Двери и окна в караимской хате были открыты.
— Голда! — позвал он тихо. — Голда!
Никто не ответил ему.
Он позвал еще раз. Внутри избушки царила глубокая тишина. Меир приблизился, взглянул на то место, где сидел обыкновенно старый Абель. Там никого не было. Им овладела какая-то тревога, в которой он не давал себе отчета.

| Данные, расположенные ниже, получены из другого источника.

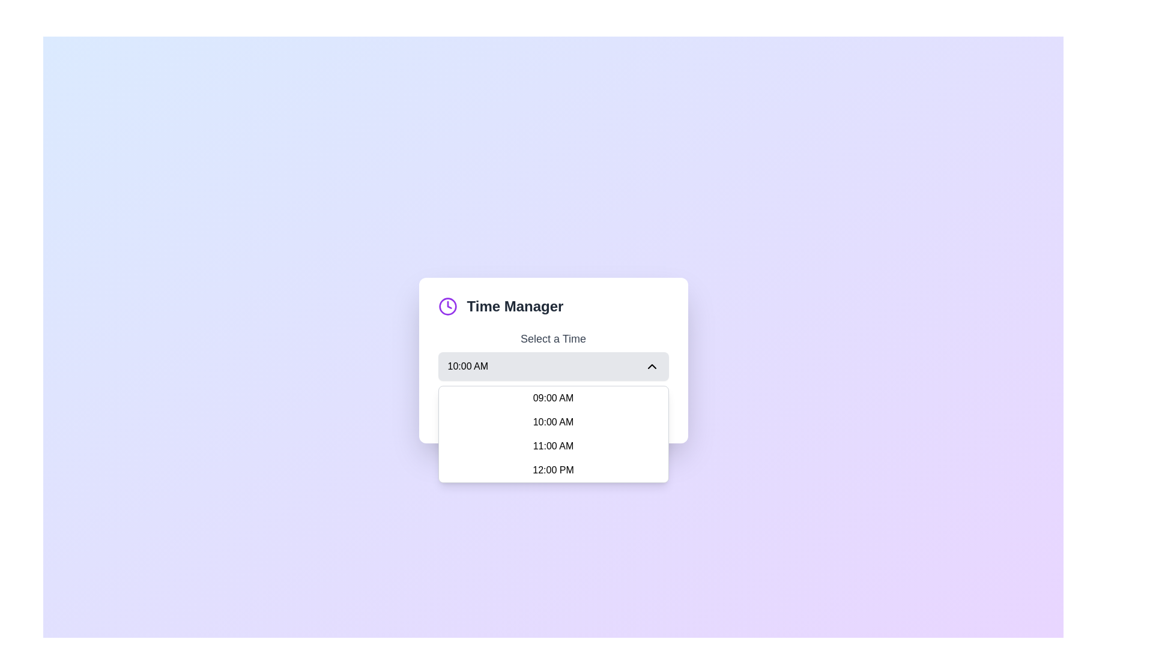  I want to click on the 'Time Manager' text label with the accompanying purple clock icon, which is styled in bold and large font, located on a white card, so click(552, 306).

Он посмотрел кругом, на холм, на пустыри, еще дальше и закричал уже полным голосом:
— Голда!
Поблизости раздался довольно громкий шелест. Он донесся из большого куста боярышника, росшего в нескольких шагах от мазанки; из-за его густых ветвей поднялся теперь, весь орошенный сырым туманом, с глазами, щурившимися от сна, маленький Лейбеле.
Меир быстро приблизился к нему. Ребенок уже совсем вышел из кустов боярышника и сейчас же сунул руку, за сюртучок.
— Где Голда? — спросил Меир.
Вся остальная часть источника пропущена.